** Working data follows **
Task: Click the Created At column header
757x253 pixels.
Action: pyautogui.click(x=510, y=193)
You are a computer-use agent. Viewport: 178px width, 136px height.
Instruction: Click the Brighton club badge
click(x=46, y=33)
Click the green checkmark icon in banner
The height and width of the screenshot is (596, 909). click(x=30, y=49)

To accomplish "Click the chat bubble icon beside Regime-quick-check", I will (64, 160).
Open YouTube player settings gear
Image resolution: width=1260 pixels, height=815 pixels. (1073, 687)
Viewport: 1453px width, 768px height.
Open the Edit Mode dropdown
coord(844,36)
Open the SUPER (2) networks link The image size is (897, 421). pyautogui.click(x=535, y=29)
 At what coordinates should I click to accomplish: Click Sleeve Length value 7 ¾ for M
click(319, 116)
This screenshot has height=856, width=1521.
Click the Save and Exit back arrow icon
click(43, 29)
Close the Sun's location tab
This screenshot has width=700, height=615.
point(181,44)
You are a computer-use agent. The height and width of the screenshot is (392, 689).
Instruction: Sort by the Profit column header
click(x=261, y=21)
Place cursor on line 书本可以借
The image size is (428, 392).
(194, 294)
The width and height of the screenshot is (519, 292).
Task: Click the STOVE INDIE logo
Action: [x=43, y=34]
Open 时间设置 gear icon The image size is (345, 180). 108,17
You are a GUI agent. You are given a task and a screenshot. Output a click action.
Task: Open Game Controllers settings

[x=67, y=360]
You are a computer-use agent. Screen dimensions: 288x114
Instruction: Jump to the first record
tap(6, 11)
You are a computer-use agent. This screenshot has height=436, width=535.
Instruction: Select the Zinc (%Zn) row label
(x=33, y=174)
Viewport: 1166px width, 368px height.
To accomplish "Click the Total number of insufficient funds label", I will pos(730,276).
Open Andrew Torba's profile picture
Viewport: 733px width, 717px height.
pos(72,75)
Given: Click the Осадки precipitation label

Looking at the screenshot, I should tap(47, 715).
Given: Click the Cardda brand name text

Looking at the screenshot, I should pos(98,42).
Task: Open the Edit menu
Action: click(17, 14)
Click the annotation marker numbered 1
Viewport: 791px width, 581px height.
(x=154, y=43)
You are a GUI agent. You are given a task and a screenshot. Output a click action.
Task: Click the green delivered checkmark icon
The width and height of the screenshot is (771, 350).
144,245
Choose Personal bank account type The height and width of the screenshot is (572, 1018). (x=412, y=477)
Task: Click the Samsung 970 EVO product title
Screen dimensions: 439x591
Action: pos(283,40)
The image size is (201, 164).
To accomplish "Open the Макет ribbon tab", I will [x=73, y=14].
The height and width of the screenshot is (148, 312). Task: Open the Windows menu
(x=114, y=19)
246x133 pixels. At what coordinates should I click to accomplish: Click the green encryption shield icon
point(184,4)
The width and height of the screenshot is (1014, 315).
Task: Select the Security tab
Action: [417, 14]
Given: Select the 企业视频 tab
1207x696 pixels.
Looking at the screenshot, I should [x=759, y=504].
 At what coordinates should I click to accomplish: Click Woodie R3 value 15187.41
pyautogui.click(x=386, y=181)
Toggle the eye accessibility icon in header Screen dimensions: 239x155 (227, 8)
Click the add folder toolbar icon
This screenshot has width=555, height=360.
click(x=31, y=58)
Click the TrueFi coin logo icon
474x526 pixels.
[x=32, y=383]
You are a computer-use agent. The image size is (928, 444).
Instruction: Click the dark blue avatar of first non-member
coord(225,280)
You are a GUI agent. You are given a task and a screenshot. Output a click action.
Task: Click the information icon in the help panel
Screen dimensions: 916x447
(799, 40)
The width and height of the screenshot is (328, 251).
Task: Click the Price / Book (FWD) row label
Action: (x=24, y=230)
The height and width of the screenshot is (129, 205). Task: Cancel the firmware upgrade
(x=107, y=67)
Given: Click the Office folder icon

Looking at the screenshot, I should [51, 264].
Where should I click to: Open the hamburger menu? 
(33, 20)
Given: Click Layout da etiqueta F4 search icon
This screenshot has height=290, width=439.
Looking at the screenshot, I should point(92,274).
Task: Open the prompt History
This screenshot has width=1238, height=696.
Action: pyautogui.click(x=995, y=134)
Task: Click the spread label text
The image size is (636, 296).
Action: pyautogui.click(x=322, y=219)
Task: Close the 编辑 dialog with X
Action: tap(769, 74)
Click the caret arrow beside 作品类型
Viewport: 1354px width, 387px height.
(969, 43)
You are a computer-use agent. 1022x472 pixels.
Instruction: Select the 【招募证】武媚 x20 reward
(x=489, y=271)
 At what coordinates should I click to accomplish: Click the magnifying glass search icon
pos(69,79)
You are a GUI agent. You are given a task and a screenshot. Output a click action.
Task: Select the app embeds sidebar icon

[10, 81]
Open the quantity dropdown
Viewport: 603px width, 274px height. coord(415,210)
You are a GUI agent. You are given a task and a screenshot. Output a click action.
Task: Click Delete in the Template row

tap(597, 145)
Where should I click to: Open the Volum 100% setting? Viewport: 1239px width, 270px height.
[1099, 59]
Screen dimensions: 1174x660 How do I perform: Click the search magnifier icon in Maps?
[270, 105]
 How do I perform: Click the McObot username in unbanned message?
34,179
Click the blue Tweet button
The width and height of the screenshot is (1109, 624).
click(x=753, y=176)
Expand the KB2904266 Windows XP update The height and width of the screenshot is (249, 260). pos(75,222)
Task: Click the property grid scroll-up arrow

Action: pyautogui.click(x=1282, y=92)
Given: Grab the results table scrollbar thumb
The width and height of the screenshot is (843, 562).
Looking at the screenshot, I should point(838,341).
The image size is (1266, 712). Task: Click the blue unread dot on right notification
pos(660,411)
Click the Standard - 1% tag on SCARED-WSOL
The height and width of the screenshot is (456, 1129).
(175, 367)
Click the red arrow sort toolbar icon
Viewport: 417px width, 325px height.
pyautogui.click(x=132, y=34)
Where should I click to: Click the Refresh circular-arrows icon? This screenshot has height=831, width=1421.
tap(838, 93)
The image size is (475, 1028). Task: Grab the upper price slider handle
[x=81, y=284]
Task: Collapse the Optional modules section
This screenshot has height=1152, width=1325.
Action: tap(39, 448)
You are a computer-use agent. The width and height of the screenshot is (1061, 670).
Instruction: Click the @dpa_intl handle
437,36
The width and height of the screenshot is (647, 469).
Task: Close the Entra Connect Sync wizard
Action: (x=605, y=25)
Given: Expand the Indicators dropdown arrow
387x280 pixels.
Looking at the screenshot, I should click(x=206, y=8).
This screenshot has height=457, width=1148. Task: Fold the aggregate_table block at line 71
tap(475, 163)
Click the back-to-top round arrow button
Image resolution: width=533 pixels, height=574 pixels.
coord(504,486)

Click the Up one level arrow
** End of Working data **
— Instructions to follow —
For the word "toolbar", state how many lines of the entries contain it, with nothing else.

— Written answer —
2